The current PNM administration has been endorsed by only 23% of the population. Mind you, it is the same percentage which the Congress of the People (COP) and the Organisation for National Reconstruction (ONR) received previously without gaining any seats in Parliament.
From a government perspective, it should be worrying to consider that three-quarters of the population either voted against you or were so uninspired that they did not even register a vote.
Our constitution is clear on our rights and freedoms as individuals but does not describe what our duties and responsibilities are as citizens. Maybe a soft approach to engaging the 75% of the population who are either indifferent or against you is to begin a discussion about our duties and responsibilities.
This discussion would provide an opportunity to raise a national discussion about the extent to which we are interdependent and what our expectations of each other are. It may even result in citizens taking a moment to reflect on the role we play in each other’s lives and how we can participate in moving our country forward.

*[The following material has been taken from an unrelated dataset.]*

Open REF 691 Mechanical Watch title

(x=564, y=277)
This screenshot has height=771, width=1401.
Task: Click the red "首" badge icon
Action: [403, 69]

To introduce a listing of the roles and responsibilities of citizens requires an amendment to the constitution which can be had by a simple majority. Think of the profound impact this discussion can have on the thinking of the average person who isn’t interested or doesn’t understand politics and its effect on them.
If we accept the notion that awareness often precedes behaviour change, it could be the catalyst for the behaviour change which we often say is necessary. Imagine the profound impact such a discussion could have on our children, teenagers and ordinary citizens.
I reflect warmly on the discussions I heard as a child in the lead up to Independence and it makes me feel proud that the elders in East Dry River were engaged in these discussions.
After 58 years of independence, negative discussions about race, corruption and crime dominate the media and discussion platforms.
Maybe a national discussion about our duties and responsibilities as citizens could serve as the lever to propel us in a more positive direction.